─── Gekozen tekst

Woordenboek van Populair Taalgebruik

Marc De Coster (2020-2024)

Gepubliceerd op 13-07-2023

goochem

betekenis & definitie

1) (1844) (< Hebr. chochom, wijs, verstandig) (Barg.) slim; geslepen; ervaren. In de uitdrukking 'wees goochem, ga melogem' wordt een allusie gemaakt op de reclameslogan 'Wees slim, koop Glim'.

• Dufour, die toezigter op de spinzaal was, en mij kende voor een gogeme rot (doorslepen guit), stelde mij voor om loens bajes moos (valsche fictive munt) te maken… (Conrad Jacobus Nicolaüs Nieuwenhuis: Mijn verblijf in de gemeenschappelijke en afgezonderde gevangenis. 1858)
• gogem bijv. nw., leep, gaauw, slim, geslepen. Het is een gogem mijnheer, een slim kereltje. (J. Bouman: De Volkstaal in Noord-Holland. Inhoudende een lijst van woorden, die in deze provincie meer of minder gebruikelijk zijn. 1871)
• Goochem: leep in gunstige beteekenis. Een goocheme bikker of bikkert is een slimmert (ook: platoor), een leuke gast. Amst Jds. (Taco H. de Beer (red.): Onze volkstaal. 1882-1890: Zaansche woorden en uitdrukkingen)
Ja, goochem is hij. (Justus van Maurik: Krates, een levensbeeld. 1885)
• Goochem, slim. (Patois, Hebreeuwsch: choochorn). (Onze Volkstaal. Deel 3. 1885. Alphabetische Woordenlijst van het Bargoensch)
• In den bijbel staat, in de spreuken van Salomo: Het lot wordt in den schoot geworpen, maar het geheele beleid er van is aan den Heer!’ - tot de liberalen: ‘Veranderen, goed! - Afschaffen; gekheid!’ en zij waren eigenlijk 't goochemst - van geld vallen ze niet vies - en van zonde houden ze niet - daarom bleven ze koest en speelden intusschen hun briefje. (Justus van Maurik: Uit één pen. Novellen en schetsen.1886)
• ‘Je bent nog goochemer dan ik dacht.’ (Willem Roda: Eli Heimans.1889)

──────
─── Gegevens

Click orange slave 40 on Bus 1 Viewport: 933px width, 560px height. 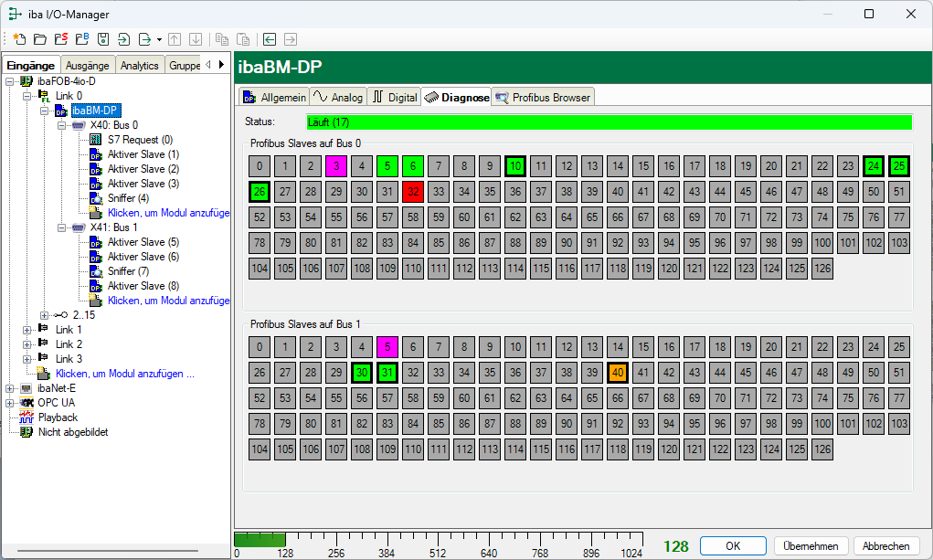(618, 372)
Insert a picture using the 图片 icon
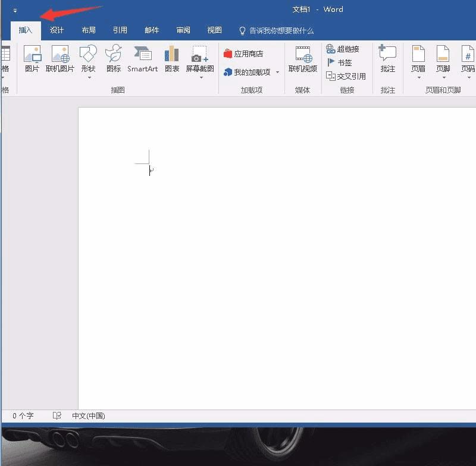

──────

Opdrachten:
[1] Van welk Hebreeuws woord is goochem volgens het woordenboekartikel over goochem afgeleid?
[2] Geef voor elke bewering aan of het woordenboekartikel over goochem haar ondersteunt: (a) bij goochem staat het jaartal 1844; (b) het citaat "Ja, goochem is hij." komt uit Eli Heimans van Willem Roda; (c) in de lijst met Zaanse woorden betekent goochem leep in ongunstige zin. Antwoord telkens met ja of nee en citeer de woorden uit het artikel die de doorslag geven.
[3] Geef een vervolg op het woordenboekartikel over goochem dat begint na het laatste citaat.
Deze gegevens zijn afkomstig uit een andere bron.

Antwoorden op volgorde:
[1] Van chochom, dat wijs of verstandig betekent.

[2]
(a) Ja: "(1844)".
(b) Nee: "(Justus van Maurik: Krates, een levensbeeld. 1885)".
(c) Nee: "Goochem: leep in gunstige beteekenis."

[3]
• gogum, gogem, gochem, gochum, goch m (de o zoowel open als gesloten in de eerste lettergr.): slim, leep, loos, geslepen. NHoll. gochem, Oostfr. chochem, gôchum: slim, listig, sluw, die van alle markten is thuis gekomen. (Ten Doornk. houdt het voor Joden-Duitsch; v. Dale: “goochem: wijs, verstandig, ervaren, slim. Aan het Hebreeuwsch ontleend.” – Vgl. evenwel: keukêln.) (H. Molema: Woordenboek der Groningsche volkstaal, in de 19de eeuw. 1895)
• Zóó goochem zijn die lui wèl, dat ze begrijpen dat een goeie kop alleen meer waard is, dan de rest - en daarom maken zij dien dan ook apart in. (Justus van Maurik: Indrukken van een 'Tòtòk'. Indische typen en schetsen. 1897)
• Gochem, zie Chochem (uit hebr. chacâm): wijs, verstandig. (Taco H. de Beer & Eliza Laurillard: Woordenschat, verklaring van woorden en uitdrukkingen. 1899)
• Nee maar, die is met zijn sloome smoel nog goochemer, dan je denkt. (Bernard Canter: Twee weken bedelaar. 1900)
• ... die goocheme kooplui. (Justus van Maurik: Toen ik nog jong was. 1901)
• Hij zal wel goochem genoeg wezen om te begrijpen, dat niemand spotten zal met den dood van zijn vrouw. (Bernard Canter: Kalverstraat. 1904)
• … en me nich, ’n meissie van twaalef, was bij god nog zoo googem en gewikst om me in me arme te knijpe… (Herman Heijermans: Diamantstad. Tweede druk. 1906)
• Affijn, 'k was tóch zijn emmese mokkel, omda 'k 't zoo goochem an had geleid... (M.J. Brusse: Het rosse leven en sterven van de Zandstraat. 1912)
• Als je goochem bent Zal jij 'r heus wel komme. (James Cohen Van Elburg: Izak Meyers Wiegelied. ca. 1919)
• Want ik ben Sallie, goocheme Sallie, Die de mensen op zijn duimpje kent. (Louis Davids: Sallie met de roomijskar. 1920)
• Goochem en goochemerd zijn ook door ieder gekende woorden en beteekenen: wijs en wijze. (Het Joodsch in het Nederlandsch. In: Het Vaderland, 18/11/1923)
• (K. ter Laan: Nieuw Groninger Woordenboek 1924-1929)
• Wees goochem, jongen, zegt hij; als je de liefde wilt leren kennen moet je niet in 't knekelhuis beginnen. (Jan de Hartog: Hollands Glorie. 1940)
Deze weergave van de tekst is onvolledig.